Joseph Bernstein writes in Harper's that the average middle-class news consumer in the '50s and '60s was blissfully unaware of what some of his fellow Americans were hearing and reading:
Over frequencies our American never tuned in to, red-baiting, ultra-right-wing radio preachers hyperventilated to millions. In magazines and books he didn’t read, elites fretted at great length about the dislocating effects of television. And for people who didn’t look like him, the media had hardly anything to say at all.
....Today, we are lapsed. We understand the media through a metaphor—“the information ecosystem”—which suggests to the American subject that she occupies a hopelessly denatured habitat. Every time she logs on to Facebook or YouTube or Twitter, she encounters the toxic byproducts of modernity as fast as her fingers can scroll. Here is hate speech, foreign interference, and trolling; there are lies about the sizes of inauguration crowds, the origins of pandemics, and the outcomes of elections.
Extremist nutballs have been with us for a very long time. At first they communicated via mimeographed newsletters and low-power AM radio stations. Later they turned to database-driven direct mail and email chains. Today they use Facebook.

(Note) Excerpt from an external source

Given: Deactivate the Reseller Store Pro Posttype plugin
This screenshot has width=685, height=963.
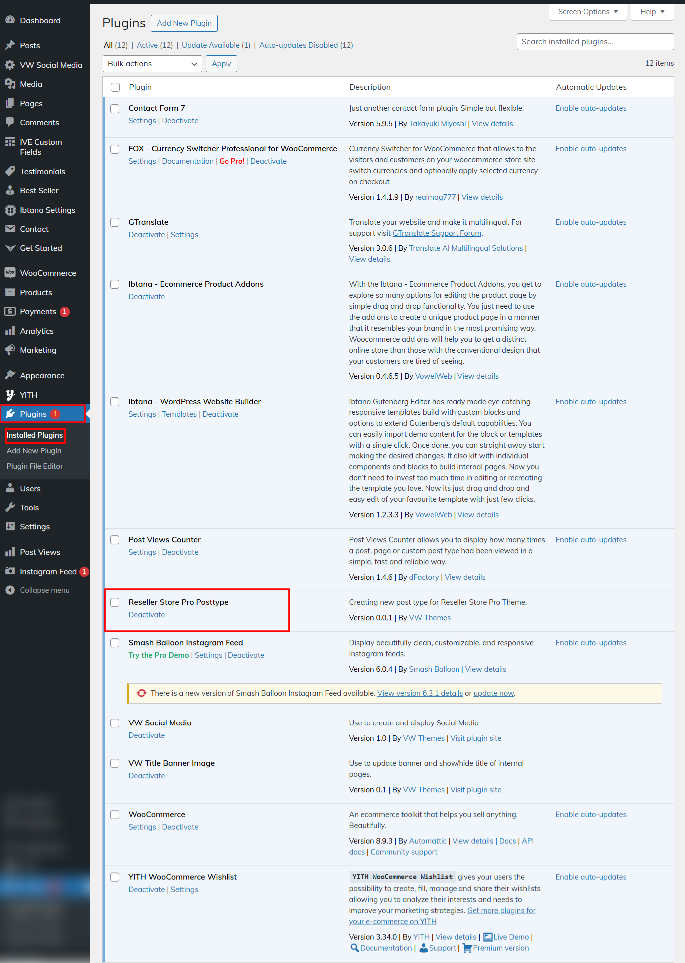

As Bernstein suggests, the big difference here is not that we have more nutballs today than in the past—though we might. The difference is that they mostly flew under the radar until a few years ago. Then they made the move to social media where everyone could see them. In particular, everyone in the mainstream media could see them. And they were shocked. Since they had barely ever encountered this stuff before, they had always figured it was just a tiny fringe. But now it was everywhere. Surely that meant social media had caused a huge increase in extremist nutballism.
But probably not. More likely, it simply exposed us all to reality. These folks had always been around, accusing Ike of being a communist and Bill Clinton of running drugs out of Mena airport. That stuff had an audience of millions but rarely surfaced beyond short blurbs or occasional feature pieces in national dailies. Today it's on the surface to begin with and the mainstream media is entranced with it. They are literally unable to ignore social media storms in a teacup, so today everyone knows all about these folks.
It's possible that social media has made this problem worse. As Bernstein says later in his piece, there's just not a lot of good research here. However, the research we have tentatively suggests that crackpots on social media mostly talk to each other, rather than pulling in new recruits.
Interestingly, Bernstein makes another argument that I haven't seen before. He suggests that one reason we think social media is so powerful is because social media companies encourage us to think so. Facebook spends a huge amount of time and money trying to convince people that it has a secret sauce that makes its advertising far more effective than anywhere else. That argument is a lot easier to make if the entire country is yelping about how powerful Facebook is. So while it might seem like Facebook is trying to appease Congress by cracking down on the nutballs, in reality they love the attention they're getting for supposedly being so powerful that they have to be reined in.
The issue of social media's power and influence is still an open question. There's some evidence to suggest its power has been overblown, but it's pretty tentative. It will probably be several years before we really have a good idea of how influential it is.